Setting up a scalable Hadoop cluster isn’t easy, but PoolParty makes it easier
By the time we’re done with this tutorial you’ll have a Hadoop cluster consisting of one master node and two slaves. The slaves are formatted with HDFS and process MapReduce jobs that are delegated to them from the master.
The whole cluster is monitored by Ganglia.
Benefits of PoolParty
The nodes are very interdependent. By that I mean that each node needs to have 2 or 3 configuration files that are based on the other currently running nodes in the cluster. As nodes are joining and leaving the cluster each of these files on every node needs to be updated. PoolParty handles this process for you more-or-less automatically. The benefit is that you don’t have roll your own methods to do this every time you want to setup a cluster.
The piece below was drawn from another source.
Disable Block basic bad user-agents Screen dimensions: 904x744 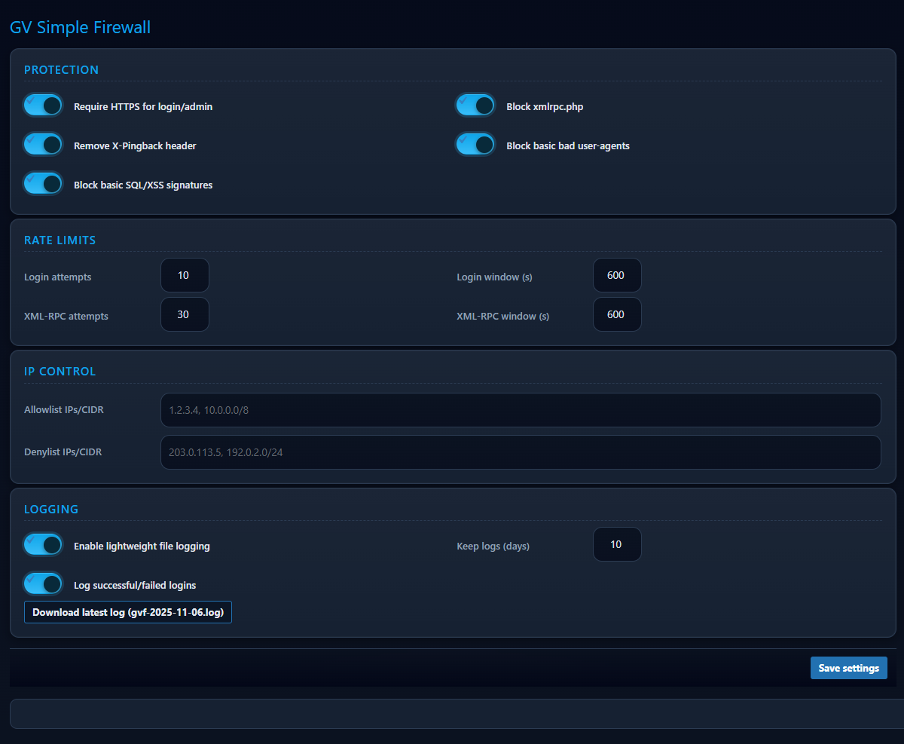click(x=475, y=144)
In PoolParty plugins are first-class citizens. This means you can write your own plugins and they are every bit as powerful as the resources that make up PoolParty core itself. This makes it easy to break up server functionality into modules of code . PoolParty, in a sense, gives you object-oriented server configurations. You can, for instance, take a Ganglia object, call a few methods and PoolParty takes care of executing the required commands to deploy a configured Ganglia cluster.
PoolParty is built around the notion of pools and clouds . A pool is simply a collection of clouds. A cloud is a homogeneous set of nodes. i.e. every node in a cloud is configured the same way . Obviously nodes in a cloud will have different sets of working data as they run, but the idea is any node in a cloud could be substituted for any other node in that same cloud.
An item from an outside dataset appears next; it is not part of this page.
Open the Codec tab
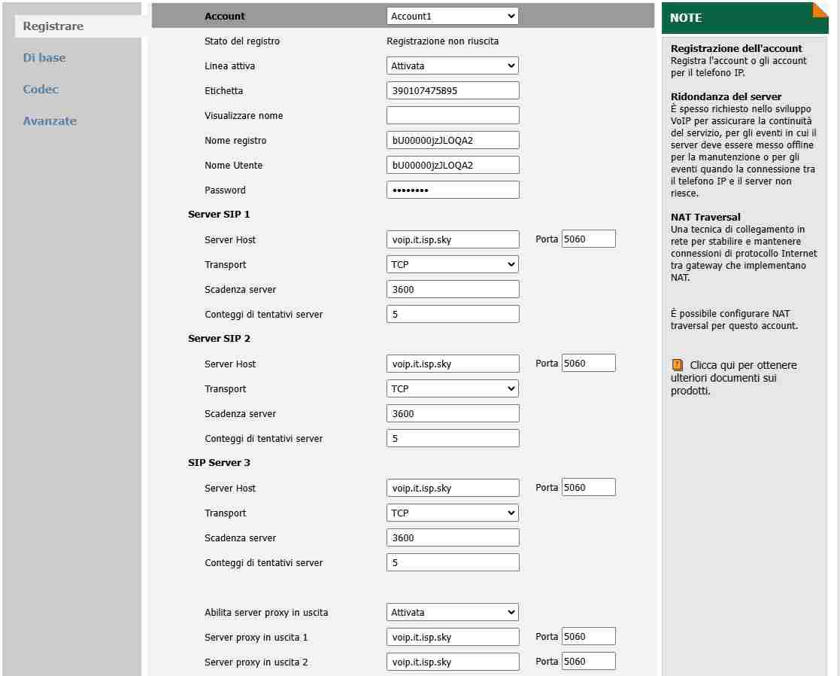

PoolParty itself is designed to be fully distributed and masterless. There is no required concept of “master” and “slave” in PoolParty itself. That said, many pieces of software, such as Hadoop, do have this concept and PoolParty can be configured to take advantage of that.
We’ll be setting up our pool as two clouds
hadoop_slave will be a cloud (cluster) of nodes configured to be Hadoop slaves.
hadoop_master will also be a cloud of masters. In our example we’re only going to use 1 node as the master. But you could relatively easily configure everything to have more than one master.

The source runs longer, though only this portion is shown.